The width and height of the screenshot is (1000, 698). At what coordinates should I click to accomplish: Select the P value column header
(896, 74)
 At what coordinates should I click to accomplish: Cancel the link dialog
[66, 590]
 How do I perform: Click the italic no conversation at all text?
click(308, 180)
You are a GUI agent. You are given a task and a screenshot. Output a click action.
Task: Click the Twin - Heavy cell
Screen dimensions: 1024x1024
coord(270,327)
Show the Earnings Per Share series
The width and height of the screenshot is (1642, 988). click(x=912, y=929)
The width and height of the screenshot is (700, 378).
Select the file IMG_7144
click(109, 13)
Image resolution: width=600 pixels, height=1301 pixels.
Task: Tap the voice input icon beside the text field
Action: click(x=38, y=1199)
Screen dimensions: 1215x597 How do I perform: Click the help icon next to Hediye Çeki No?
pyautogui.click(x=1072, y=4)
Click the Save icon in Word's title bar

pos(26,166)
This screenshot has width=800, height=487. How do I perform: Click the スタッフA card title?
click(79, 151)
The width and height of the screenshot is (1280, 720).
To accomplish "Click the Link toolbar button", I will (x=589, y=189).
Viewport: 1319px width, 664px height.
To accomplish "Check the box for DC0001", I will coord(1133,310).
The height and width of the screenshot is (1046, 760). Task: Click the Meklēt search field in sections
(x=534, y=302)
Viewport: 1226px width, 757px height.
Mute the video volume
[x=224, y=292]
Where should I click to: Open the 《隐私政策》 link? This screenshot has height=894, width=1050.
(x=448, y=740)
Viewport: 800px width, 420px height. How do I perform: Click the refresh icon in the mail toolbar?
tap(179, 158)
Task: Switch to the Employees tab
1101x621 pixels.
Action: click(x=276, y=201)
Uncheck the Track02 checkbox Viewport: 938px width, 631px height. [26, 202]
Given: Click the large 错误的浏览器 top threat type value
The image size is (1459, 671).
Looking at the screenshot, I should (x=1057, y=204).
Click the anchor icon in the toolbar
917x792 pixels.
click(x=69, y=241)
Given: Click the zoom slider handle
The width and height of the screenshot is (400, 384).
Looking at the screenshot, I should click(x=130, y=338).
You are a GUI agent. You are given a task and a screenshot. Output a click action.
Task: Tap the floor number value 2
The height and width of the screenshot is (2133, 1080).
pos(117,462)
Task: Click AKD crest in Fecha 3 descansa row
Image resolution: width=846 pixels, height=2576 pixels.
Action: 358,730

______

■ Work item ■
Exact output of every entry is required.

■ Exercise solution ■
The width and height of the screenshot is (1000, 698). At what coordinates should I click to accomplish: Select the P value column header
(896, 74)
 At what coordinates should I click to accomplish: Cancel the link dialog
[66, 590]
 How do I perform: Click the italic no conversation at all text?
click(308, 180)
You are a GUI agent. You are given a task and a screenshot. Output a click action.
Task: Click the Twin - Heavy cell
Screen dimensions: 1024x1024
coord(270,327)
Show the Earnings Per Share series
The width and height of the screenshot is (1642, 988). click(x=912, y=929)
The width and height of the screenshot is (700, 378).
Select the file IMG_7144
click(109, 13)
Image resolution: width=600 pixels, height=1301 pixels.
Task: Tap the voice input icon beside the text field
Action: click(x=38, y=1199)
Screen dimensions: 1215x597 How do I perform: Click the help icon next to Hediye Çeki No?
pyautogui.click(x=1072, y=4)
Click the Save icon in Word's title bar

pos(26,166)
This screenshot has width=800, height=487. How do I perform: Click the スタッフA card title?
click(79, 151)
The width and height of the screenshot is (1280, 720).
To accomplish "Click the Link toolbar button", I will (x=589, y=189).
Viewport: 1319px width, 664px height.
To accomplish "Check the box for DC0001", I will coord(1133,310).
The height and width of the screenshot is (1046, 760). Task: Click the Meklēt search field in sections
(x=534, y=302)
Viewport: 1226px width, 757px height.
Mute the video volume
[x=224, y=292]
Where should I click to: Open the 《隐私政策》 link? This screenshot has height=894, width=1050.
(x=448, y=740)
Viewport: 800px width, 420px height. How do I perform: Click the refresh icon in the mail toolbar?
tap(179, 158)
Task: Switch to the Employees tab
1101x621 pixels.
Action: click(x=276, y=201)
Uncheck the Track02 checkbox Viewport: 938px width, 631px height. [26, 202]
Given: Click the large 错误的浏览器 top threat type value
The image size is (1459, 671).
Looking at the screenshot, I should (x=1057, y=204).
Click the anchor icon in the toolbar
917x792 pixels.
click(x=69, y=241)
Given: Click the zoom slider handle
The width and height of the screenshot is (400, 384).
Looking at the screenshot, I should click(x=130, y=338).
You are a GUI agent. You are given a task and a screenshot. Output a click action.
Task: Tap the floor number value 2
The height and width of the screenshot is (2133, 1080).
pos(117,462)
Task: Click AKD crest in Fecha 3 descansa row
Image resolution: width=846 pixels, height=2576 pixels.
Action: 358,730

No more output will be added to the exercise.